## Work instructions
Reproduce the entries that follow, exactly and in full.

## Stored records

%%

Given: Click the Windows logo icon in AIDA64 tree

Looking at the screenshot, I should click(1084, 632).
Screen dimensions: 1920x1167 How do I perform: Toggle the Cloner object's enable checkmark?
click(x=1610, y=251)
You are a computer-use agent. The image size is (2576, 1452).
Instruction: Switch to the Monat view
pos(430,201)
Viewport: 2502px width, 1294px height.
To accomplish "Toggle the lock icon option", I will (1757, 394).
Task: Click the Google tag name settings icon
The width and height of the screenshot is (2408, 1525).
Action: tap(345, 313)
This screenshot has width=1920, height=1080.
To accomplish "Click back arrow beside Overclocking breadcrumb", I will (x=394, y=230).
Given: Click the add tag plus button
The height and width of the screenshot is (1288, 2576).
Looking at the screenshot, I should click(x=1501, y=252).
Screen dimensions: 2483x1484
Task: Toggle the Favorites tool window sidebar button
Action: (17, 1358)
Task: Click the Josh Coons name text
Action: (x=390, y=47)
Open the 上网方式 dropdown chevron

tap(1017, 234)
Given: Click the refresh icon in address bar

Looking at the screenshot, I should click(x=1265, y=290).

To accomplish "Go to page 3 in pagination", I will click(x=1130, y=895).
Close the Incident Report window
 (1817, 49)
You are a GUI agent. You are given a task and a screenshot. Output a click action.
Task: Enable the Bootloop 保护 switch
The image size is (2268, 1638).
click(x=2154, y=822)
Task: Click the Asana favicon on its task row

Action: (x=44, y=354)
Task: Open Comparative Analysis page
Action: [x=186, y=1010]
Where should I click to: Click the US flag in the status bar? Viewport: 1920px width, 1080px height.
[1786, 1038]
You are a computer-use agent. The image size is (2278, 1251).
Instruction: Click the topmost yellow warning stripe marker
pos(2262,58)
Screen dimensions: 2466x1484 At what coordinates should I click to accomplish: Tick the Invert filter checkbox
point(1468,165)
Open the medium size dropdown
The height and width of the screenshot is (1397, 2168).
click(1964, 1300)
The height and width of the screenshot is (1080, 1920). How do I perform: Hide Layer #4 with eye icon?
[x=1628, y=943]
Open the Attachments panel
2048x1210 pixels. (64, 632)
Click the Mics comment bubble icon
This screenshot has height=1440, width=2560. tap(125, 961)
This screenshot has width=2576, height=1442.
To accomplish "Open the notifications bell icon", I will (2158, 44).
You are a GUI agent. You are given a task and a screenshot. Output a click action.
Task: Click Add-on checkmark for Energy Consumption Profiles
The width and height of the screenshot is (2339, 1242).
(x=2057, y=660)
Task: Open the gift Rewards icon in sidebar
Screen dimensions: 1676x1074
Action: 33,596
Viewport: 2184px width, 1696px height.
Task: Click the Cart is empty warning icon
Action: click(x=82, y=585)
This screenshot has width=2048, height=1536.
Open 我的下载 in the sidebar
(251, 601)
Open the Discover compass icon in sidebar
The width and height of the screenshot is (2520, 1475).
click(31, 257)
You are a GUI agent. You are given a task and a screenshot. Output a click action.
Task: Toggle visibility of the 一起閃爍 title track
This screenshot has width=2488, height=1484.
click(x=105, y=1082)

%%

## Output for this task
Given: Click the Windows logo icon in AIDA64 tree

Looking at the screenshot, I should click(1084, 632).
Screen dimensions: 1920x1167 How do I perform: Toggle the Cloner object's enable checkmark?
click(x=1610, y=251)
You are a computer-use agent. The image size is (2576, 1452).
Instruction: Switch to the Monat view
pos(430,201)
Viewport: 2502px width, 1294px height.
To accomplish "Toggle the lock icon option", I will (1757, 394).
Task: Click the Google tag name settings icon
The width and height of the screenshot is (2408, 1525).
Action: tap(345, 313)
This screenshot has width=1920, height=1080.
To accomplish "Click back arrow beside Overclocking breadcrumb", I will (x=394, y=230).
Given: Click the add tag plus button
The height and width of the screenshot is (1288, 2576).
Looking at the screenshot, I should click(x=1501, y=252).
Screen dimensions: 2483x1484
Task: Toggle the Favorites tool window sidebar button
Action: (17, 1358)
Task: Click the Josh Coons name text
Action: (x=390, y=47)
Open the 上网方式 dropdown chevron

tap(1017, 234)
Given: Click the refresh icon in address bar

Looking at the screenshot, I should click(x=1265, y=290).

To accomplish "Go to page 3 in pagination", I will click(x=1130, y=895).
Close the Incident Report window
 (1817, 49)
You are a GUI agent. You are given a task and a screenshot. Output a click action.
Task: Enable the Bootloop 保护 switch
The image size is (2268, 1638).
click(x=2154, y=822)
Task: Click the Asana favicon on its task row

Action: (x=44, y=354)
Task: Open Comparative Analysis page
Action: [x=186, y=1010]
Where should I click to: Click the US flag in the status bar? Viewport: 1920px width, 1080px height.
[1786, 1038]
You are a computer-use agent. The image size is (2278, 1251).
Instruction: Click the topmost yellow warning stripe marker
pos(2262,58)
Screen dimensions: 2466x1484 At what coordinates should I click to accomplish: Tick the Invert filter checkbox
point(1468,165)
Open the medium size dropdown
The height and width of the screenshot is (1397, 2168).
click(1964, 1300)
The height and width of the screenshot is (1080, 1920). How do I perform: Hide Layer #4 with eye icon?
[x=1628, y=943]
Open the Attachments panel
2048x1210 pixels. (64, 632)
Click the Mics comment bubble icon
This screenshot has height=1440, width=2560. tap(125, 961)
This screenshot has width=2576, height=1442.
To accomplish "Open the notifications bell icon", I will (2158, 44).
You are a GUI agent. You are given a task and a screenshot. Output a click action.
Task: Click Add-on checkmark for Energy Consumption Profiles
The width and height of the screenshot is (2339, 1242).
(x=2057, y=660)
Task: Open the gift Rewards icon in sidebar
Screen dimensions: 1676x1074
Action: 33,596
Viewport: 2184px width, 1696px height.
Task: Click the Cart is empty warning icon
Action: click(x=82, y=585)
This screenshot has width=2048, height=1536.
Open 我的下载 in the sidebar
(251, 601)
Open the Discover compass icon in sidebar
The width and height of the screenshot is (2520, 1475).
click(31, 257)
You are a GUI agent. You are given a task and a screenshot. Output a click action.
Task: Toggle visibility of the 一起閃爍 title track
This screenshot has width=2488, height=1484.
click(x=105, y=1082)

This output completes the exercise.